In the main hall, I smelled soup: minestrone, I think. My mouth watered. If only things were different. If only Marian were standing in front of me smiling and saying: husband dearest, you've been working so hard today you must be exhausted, but see I've made you some soup with chunks of fresh bread to dip into it, and my father is not here because I've sent him off to live elsewhere, the doddery old fool, so it's just you and me and after supper we can . . .

I shook myself out of my silly little daydream and ordered one of my guards to hold Edward, while I waited for Marian to appear. When she did not, I shouted her name and when she still didn't appear, I issued a threat: come down now or I will torch your house.

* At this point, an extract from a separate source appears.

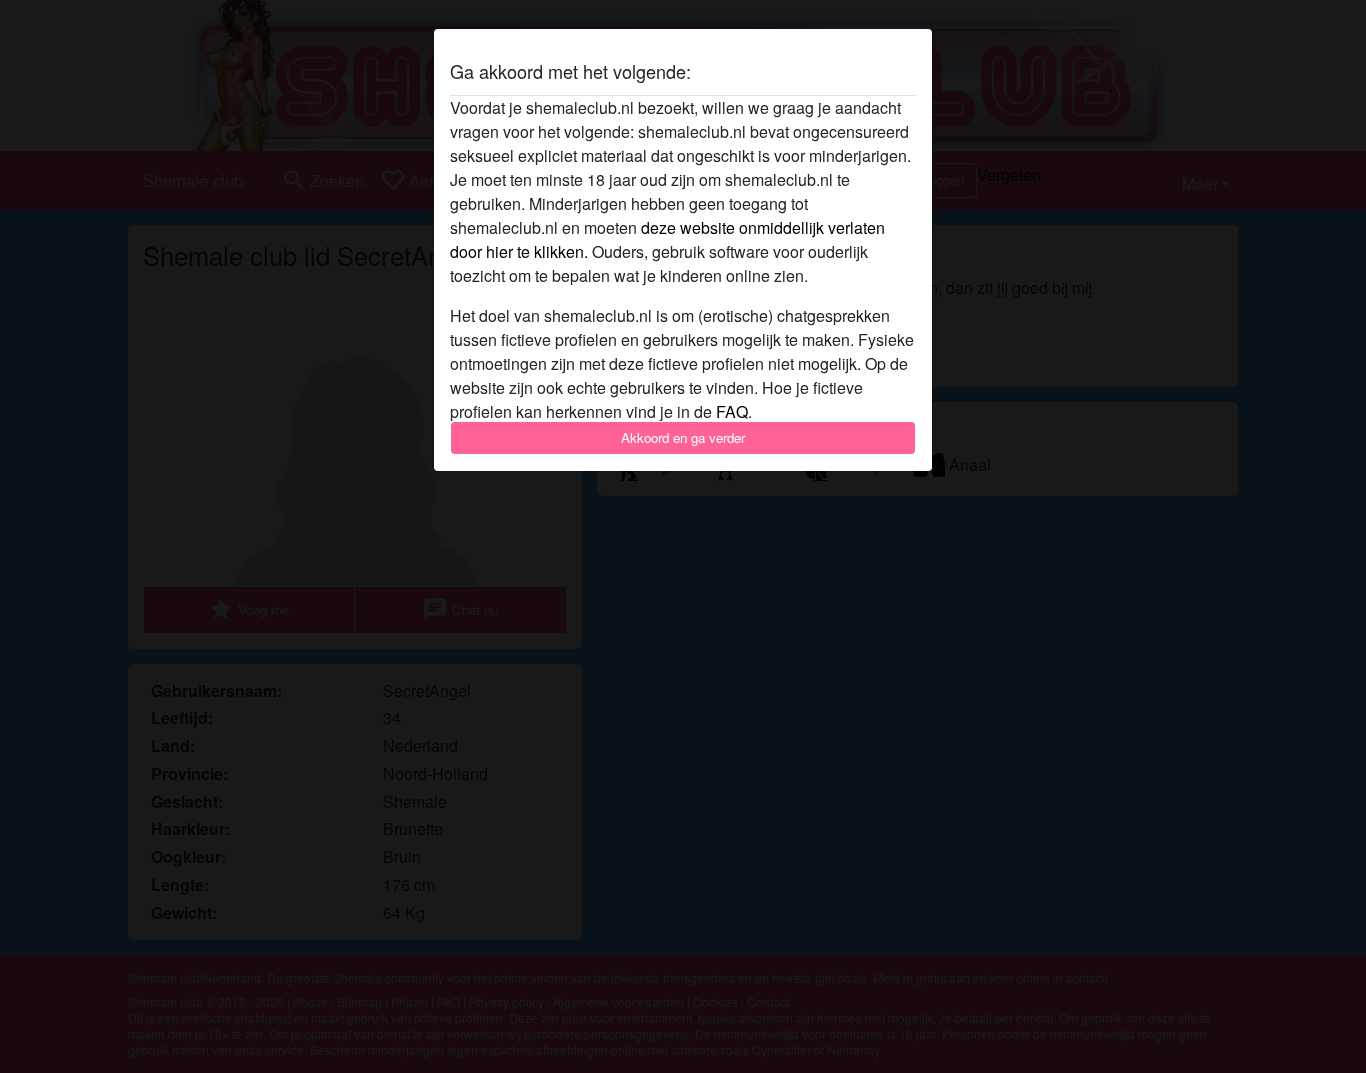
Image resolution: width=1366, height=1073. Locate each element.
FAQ (732, 411)
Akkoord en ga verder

She rushed down the stairs, calling for her father. You come when I say, I said. You are coming to the castle. The sheriff wants you where he can see you. Marian protested, saying that her father was too frail and demanding I release him. You do not tell me what to do, I yelled, reminding me of a slanging match I'd had with my sister Isabella when we were playing dress up and she insisted that I had to wear the lacy knickers because they gave her a rash. Hood and the other village boys and girls laughed for weeks about it. Recalling this embarrassing episode enraged me further and I ordered one of my guards to burn the house.

Instantly, I wished I hadn't said that. My parents died in a fire that I started, and although they got on my nerves sometimes, I had no wish to see them dead (to be fair, my father was on the way out anyway, but still). However, I could hardly retract my command without looking like an indecisive idiot. What could I say instead? Singe the house a little, burn a couple of chairs outside in a suitable clearing, throw Edward's hot soup over the walls.